DIRECTIVE:
Please pick out every line below that contains the word "agent", and copy each one. Match case exactly.

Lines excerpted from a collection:
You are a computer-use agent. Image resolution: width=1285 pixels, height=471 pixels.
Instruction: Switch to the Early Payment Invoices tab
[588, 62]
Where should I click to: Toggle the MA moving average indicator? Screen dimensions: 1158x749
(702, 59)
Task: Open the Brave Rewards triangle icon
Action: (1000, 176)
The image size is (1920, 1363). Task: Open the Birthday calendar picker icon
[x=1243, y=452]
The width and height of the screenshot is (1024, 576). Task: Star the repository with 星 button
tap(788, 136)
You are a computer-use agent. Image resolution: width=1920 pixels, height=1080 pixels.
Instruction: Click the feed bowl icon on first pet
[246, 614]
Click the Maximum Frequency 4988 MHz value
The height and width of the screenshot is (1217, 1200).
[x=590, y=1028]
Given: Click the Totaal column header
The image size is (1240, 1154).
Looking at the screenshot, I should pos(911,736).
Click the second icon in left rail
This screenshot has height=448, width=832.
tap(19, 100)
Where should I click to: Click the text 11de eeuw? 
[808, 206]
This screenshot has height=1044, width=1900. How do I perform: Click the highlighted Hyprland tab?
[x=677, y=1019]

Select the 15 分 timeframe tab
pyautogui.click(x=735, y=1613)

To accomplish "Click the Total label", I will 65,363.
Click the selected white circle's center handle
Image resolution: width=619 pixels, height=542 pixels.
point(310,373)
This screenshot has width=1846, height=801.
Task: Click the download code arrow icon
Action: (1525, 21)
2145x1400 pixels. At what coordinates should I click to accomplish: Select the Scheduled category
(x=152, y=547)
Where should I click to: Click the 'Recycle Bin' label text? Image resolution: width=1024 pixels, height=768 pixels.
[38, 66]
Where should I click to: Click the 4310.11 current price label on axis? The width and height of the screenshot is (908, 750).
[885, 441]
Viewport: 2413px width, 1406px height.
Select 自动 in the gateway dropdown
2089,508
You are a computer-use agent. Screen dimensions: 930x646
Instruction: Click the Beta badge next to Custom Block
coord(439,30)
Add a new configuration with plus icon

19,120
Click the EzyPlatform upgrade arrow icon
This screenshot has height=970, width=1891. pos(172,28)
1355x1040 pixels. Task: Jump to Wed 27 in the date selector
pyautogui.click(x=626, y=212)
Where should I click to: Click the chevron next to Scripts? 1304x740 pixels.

REPLY TO THE TASK:
You are a computer-use agent. Image resolution: width=1285 pixels, height=471 pixels.
You are a computer-use agent. Image resolution: width=1920 pixels, height=1080 pixels.
You are a computer-use agent. Screen dimensions: 930x646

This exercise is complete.